Psychologie

Certains engagements prennent racine plus profondément qu’on ne veut bien le croire. Derrière la force, l’élan ou la colère apparente, il y a parfois une douleur ancienne, enfouie, qui trouve dans le militantisme un espace d’expression indirecte. Militer ne consiste alors pas uniquement à défendre une cause, mais à tenter de recoller une faille intime, souvent formée bien avant la politisation consciente.

Quand la cause entre en résonance avec l’histoire personnelle

On ne choisit pas toujours une lutte pour ses idées. Parfois, c’est une cause qui réveille quelque chose de personnel, un sentiment d’injustice vécu, une expérience de dévalorisation, d’abandon ou de marginalisation. Celle qui a été réduite au silence milite pour les voix étouffées. Celui qui a grandi dans la peur défend la justice sociale. L’engagement devient un prolongement d’une histoire affective, presque un langage de l’inconscient. Ce n’est pas une stratégie rationnelle mais un appel profond. On ne milite pas uniquement pour changer le monde, on agit aussi pour réparer l’enfant blessé que l’on a été.

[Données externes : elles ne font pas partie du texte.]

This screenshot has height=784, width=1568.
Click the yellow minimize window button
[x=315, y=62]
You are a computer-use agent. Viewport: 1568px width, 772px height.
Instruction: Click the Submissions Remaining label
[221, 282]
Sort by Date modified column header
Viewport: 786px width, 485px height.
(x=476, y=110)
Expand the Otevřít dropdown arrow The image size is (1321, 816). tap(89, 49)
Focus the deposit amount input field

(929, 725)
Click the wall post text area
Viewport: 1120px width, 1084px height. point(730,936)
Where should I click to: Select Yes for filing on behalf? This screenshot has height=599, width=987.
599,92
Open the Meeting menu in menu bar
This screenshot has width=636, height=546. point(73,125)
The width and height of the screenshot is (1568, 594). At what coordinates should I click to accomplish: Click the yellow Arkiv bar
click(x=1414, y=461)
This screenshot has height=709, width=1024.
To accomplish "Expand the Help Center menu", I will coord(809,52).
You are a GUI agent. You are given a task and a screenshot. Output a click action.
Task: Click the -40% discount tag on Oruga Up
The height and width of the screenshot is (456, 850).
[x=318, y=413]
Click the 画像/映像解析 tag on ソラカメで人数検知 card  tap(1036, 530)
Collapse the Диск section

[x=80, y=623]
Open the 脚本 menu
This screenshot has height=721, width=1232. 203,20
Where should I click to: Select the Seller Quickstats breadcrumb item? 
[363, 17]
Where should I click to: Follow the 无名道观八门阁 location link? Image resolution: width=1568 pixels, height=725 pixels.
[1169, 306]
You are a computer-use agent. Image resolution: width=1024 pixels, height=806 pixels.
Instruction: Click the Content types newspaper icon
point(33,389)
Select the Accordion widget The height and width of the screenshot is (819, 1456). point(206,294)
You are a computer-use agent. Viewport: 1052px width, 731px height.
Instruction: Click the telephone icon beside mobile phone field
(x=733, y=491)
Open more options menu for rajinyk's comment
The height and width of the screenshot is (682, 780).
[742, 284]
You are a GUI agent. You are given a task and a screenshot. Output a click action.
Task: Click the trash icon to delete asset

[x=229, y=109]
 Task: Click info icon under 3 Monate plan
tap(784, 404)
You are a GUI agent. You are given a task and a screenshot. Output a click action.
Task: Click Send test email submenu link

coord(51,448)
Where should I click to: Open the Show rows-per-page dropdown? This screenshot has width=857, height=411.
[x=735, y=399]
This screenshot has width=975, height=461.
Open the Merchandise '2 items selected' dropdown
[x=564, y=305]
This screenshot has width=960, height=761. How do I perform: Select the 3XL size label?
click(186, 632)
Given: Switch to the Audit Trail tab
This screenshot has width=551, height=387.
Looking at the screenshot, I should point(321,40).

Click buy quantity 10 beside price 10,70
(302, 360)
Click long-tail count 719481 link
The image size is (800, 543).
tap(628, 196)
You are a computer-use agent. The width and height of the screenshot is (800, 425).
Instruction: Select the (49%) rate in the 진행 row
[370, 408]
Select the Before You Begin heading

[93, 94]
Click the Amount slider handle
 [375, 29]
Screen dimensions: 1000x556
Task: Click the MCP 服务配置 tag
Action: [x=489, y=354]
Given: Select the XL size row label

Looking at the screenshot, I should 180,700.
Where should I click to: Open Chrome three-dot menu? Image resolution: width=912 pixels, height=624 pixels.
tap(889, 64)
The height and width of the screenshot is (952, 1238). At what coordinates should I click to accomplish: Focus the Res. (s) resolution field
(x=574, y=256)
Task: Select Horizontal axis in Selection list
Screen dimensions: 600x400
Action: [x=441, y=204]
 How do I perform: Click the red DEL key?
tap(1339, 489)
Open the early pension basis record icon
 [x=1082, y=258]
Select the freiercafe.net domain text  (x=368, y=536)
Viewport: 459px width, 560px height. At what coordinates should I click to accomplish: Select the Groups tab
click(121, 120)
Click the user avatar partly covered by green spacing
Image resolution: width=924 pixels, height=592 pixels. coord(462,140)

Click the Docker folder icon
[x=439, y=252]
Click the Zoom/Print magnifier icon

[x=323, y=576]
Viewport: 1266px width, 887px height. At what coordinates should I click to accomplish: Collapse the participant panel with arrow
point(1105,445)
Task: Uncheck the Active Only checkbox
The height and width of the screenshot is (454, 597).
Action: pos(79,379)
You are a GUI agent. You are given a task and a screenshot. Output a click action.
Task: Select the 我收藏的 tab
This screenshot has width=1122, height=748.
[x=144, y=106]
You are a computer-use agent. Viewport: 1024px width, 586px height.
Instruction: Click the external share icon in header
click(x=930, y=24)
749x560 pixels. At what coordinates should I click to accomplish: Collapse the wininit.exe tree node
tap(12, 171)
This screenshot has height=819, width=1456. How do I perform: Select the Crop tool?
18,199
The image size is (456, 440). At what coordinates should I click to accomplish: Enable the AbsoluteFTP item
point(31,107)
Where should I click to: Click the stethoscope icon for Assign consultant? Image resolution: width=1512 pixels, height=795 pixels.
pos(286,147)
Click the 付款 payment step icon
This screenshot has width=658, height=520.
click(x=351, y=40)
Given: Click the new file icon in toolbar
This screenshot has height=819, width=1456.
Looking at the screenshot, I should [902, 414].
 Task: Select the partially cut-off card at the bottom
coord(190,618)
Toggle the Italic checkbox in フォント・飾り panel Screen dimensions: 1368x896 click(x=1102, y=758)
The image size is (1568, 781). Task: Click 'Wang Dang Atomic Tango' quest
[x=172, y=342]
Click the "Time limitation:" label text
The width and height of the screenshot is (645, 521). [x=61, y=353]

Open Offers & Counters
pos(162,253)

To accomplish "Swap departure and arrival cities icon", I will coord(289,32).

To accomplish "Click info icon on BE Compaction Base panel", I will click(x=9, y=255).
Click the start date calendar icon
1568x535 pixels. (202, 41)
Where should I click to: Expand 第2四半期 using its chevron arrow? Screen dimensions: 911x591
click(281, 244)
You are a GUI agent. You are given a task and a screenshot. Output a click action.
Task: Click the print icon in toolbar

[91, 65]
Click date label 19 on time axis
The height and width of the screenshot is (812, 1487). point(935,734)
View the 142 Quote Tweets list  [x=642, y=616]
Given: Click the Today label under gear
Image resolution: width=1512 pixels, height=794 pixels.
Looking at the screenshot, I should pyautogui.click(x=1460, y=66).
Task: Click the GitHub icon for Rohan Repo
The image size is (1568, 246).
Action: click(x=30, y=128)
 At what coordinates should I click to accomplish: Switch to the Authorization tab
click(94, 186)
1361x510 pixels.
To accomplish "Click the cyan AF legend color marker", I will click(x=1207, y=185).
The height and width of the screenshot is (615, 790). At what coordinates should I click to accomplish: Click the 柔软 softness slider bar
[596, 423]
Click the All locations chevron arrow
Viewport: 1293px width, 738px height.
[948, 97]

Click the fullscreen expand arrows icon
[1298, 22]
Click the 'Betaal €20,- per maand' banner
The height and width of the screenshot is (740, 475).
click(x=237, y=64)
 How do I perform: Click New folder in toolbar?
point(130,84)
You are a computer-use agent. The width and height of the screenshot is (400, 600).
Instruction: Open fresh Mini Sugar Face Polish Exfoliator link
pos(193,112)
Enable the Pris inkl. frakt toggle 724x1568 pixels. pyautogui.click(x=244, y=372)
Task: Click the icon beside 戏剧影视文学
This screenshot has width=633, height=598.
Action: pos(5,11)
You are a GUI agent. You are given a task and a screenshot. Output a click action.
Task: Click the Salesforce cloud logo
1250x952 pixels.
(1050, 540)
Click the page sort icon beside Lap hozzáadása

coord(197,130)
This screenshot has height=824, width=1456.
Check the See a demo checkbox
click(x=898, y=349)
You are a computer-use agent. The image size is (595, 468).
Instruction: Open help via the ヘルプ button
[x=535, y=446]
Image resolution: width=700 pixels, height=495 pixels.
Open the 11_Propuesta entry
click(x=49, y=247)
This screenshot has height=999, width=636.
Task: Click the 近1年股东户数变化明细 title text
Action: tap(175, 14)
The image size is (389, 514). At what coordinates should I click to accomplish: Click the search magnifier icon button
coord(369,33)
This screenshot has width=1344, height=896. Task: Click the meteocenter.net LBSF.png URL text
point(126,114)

L’action comme écran contre la fragilité

Militer structure, canalise, organise. C’est un acte extérieur qui rassure par sa clarté, sa dynamique, sa fonction. Mais c’est aussi, parfois, une fuite contre l’incertitude intérieure. L’énergie militante permet de ne pas s’arrêter, de ne pas ressentir, de ne pas sombrer dans l’impuissance. En faisant pour les autres, on évite de se confronter à soi. L’activisme devient une forme de contournement : donner pour ne pas recevoir, parler pour ne pas sentir, dénoncer pour ne pas s’effondrer. Il y a là une tension silencieuse, entre sincérité de l’engagement et évitement affectif.

La confusion entre soi et la cause

Lorsque l’engagement est trop imbriqué dans l’histoire personnelle, la frontière entre l’intime et le politique devient poreuse. La critique d’une stratégie, d’un groupe ou d’une position peut être vécue comme une attaque personnelle. L’identification à la cause est si forte qu’elle devient identité. On ne défend plus une idée, on défend sa légitimité d’exister. Ce type de militantisme est souvent intense, puissant, mais aussi fragile. Il peut mener à une forme d’épuisement affectif ou de rigidité idéologique, où toute remise en question devient insupportable. La lutte, alors, rejoue au lieu de transformer.

De la réparation à la création de lien

Reconnaître ce lien entre blessure et engagement ne revient pas à disqualifier le combat. Au contraire, c’est une façon de l’approfondir, de lui rendre sa densité humaine. Comprendre ce que l’on cherche à réparer permet de ne plus attendre que la cause guérisse une souffrance intime. Cela offre la possibilité de se désidentifier partiellement, de mieux écouter les autres, de trouver une position plus souple et durable. Militer devient alors un acte plus libre, plus mature, qui n’efface pas la blessure, mais qui n’en dépend plus entièrement. La cause reste juste, mais elle cesse d’être l’unique lieu où l’on cherche à être réparé.